I am conducting an observational study with 150K subjects to compare the hospital 30 day readmission rate of two groups within 6 months before and after an intervention. To have a readmission the patient has to be admitted in the hospital in the first place which doesn’t happen for most of the sample. A sample of my data is:
ID | Timeperiod | Readmission Occurred |
---|---|---|
1 | Pre | 1 |
1 | Pre | 0 |
1 | Pre | 0 |
1 | Post | 0 |
2 | Post | 0 |
3 | Pre | 1 |
4 | Post | 1 |
From just the sample above if there were 4 admissions in the pre period and 3 admissions in the post period.
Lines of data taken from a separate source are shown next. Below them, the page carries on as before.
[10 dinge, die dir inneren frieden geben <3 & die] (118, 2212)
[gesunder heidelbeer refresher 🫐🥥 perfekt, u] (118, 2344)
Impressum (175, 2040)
In the pre period 2 out of 4 readmitted and in the post period 1 out of 3 readmitted. Another way to present my data is by subject:
ID | Timeperiod | Number of Admissions | Number of Readmissions | Readmission Rate |
---|---|---|---|---|
1 | Pre | 3 | 1 | .33 |
1 | Post | 1 | 0 | 0 |
2 | Pre | 0 | 0 | NA |
2 | Post | 1 | 0 | 0 |
3 | Pre | 1 | 1 | 1 |
3 | Post | 0 | 0 | NA |
4 | Pre | 0 | 0 | NA |
4 | Post | 1 | 1 | 1 |
I need to summarize my data to find the readmission rate and then see if the difference is significant. The problems I have are:
- The observations on each subject are not independent
- There are a lot of patients with either no observations in the pre or post time period because they never went to the hospital
- Do I compare the overall readmission rate (2/4 compared to 1/3) or the average readmission rate per patient (66% compared to 33% ignoring the NAs because of the 0 observations)?
- What statistical test would be recommended to test the difference in proportions?